Start of DATASET EXCERPTS
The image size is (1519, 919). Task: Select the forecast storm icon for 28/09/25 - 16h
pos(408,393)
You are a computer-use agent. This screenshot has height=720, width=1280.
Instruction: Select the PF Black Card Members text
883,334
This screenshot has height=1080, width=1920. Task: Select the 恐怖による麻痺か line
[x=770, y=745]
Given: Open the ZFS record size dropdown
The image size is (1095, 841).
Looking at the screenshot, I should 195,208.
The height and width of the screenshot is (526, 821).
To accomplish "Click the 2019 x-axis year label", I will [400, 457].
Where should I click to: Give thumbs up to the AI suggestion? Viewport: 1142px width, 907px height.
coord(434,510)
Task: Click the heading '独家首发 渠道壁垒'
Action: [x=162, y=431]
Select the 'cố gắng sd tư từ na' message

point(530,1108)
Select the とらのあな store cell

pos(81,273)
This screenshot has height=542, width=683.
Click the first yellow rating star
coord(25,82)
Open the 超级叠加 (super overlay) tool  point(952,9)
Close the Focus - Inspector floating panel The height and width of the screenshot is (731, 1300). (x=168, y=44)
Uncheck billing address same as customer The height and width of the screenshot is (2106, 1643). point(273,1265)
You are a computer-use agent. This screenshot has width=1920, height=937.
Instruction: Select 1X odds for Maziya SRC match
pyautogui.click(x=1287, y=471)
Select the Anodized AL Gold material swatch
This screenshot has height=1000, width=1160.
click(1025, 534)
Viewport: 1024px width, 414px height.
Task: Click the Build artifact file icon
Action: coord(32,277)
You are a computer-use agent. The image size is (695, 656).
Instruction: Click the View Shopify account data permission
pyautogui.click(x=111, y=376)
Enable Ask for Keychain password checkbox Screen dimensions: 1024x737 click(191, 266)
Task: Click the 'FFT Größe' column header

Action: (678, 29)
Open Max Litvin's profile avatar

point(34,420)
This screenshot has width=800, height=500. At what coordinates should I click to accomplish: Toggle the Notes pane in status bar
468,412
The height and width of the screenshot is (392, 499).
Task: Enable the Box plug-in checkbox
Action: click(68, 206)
End of DATASET EXCERPTS
- _TRY IT_
Starting with the first line of the entries and ending with the line that has "has width=1920, height=937.", copy each line exactly and add nothing.

- _REPLY_
The image size is (1519, 919). Task: Select the forecast storm icon for 28/09/25 - 16h
pos(408,393)
You are a computer-use agent. This screenshot has height=720, width=1280.
Instruction: Select the PF Black Card Members text
883,334
This screenshot has height=1080, width=1920. Task: Select the 恐怖による麻痺か line
[x=770, y=745]
Given: Open the ZFS record size dropdown
The image size is (1095, 841).
Looking at the screenshot, I should 195,208.
The height and width of the screenshot is (526, 821).
To accomplish "Click the 2019 x-axis year label", I will [400, 457].
Where should I click to: Give thumbs up to the AI suggestion? Viewport: 1142px width, 907px height.
coord(434,510)
Task: Click the heading '独家首发 渠道壁垒'
Action: [x=162, y=431]
Select the 'cố gắng sd tư từ na' message

point(530,1108)
Select the とらのあな store cell

pos(81,273)
This screenshot has height=542, width=683.
Click the first yellow rating star
coord(25,82)
Open the 超级叠加 (super overlay) tool  point(952,9)
Close the Focus - Inspector floating panel The height and width of the screenshot is (731, 1300). (x=168, y=44)
Uncheck billing address same as customer The height and width of the screenshot is (2106, 1643). point(273,1265)
You are a computer-use agent. This screenshot has width=1920, height=937.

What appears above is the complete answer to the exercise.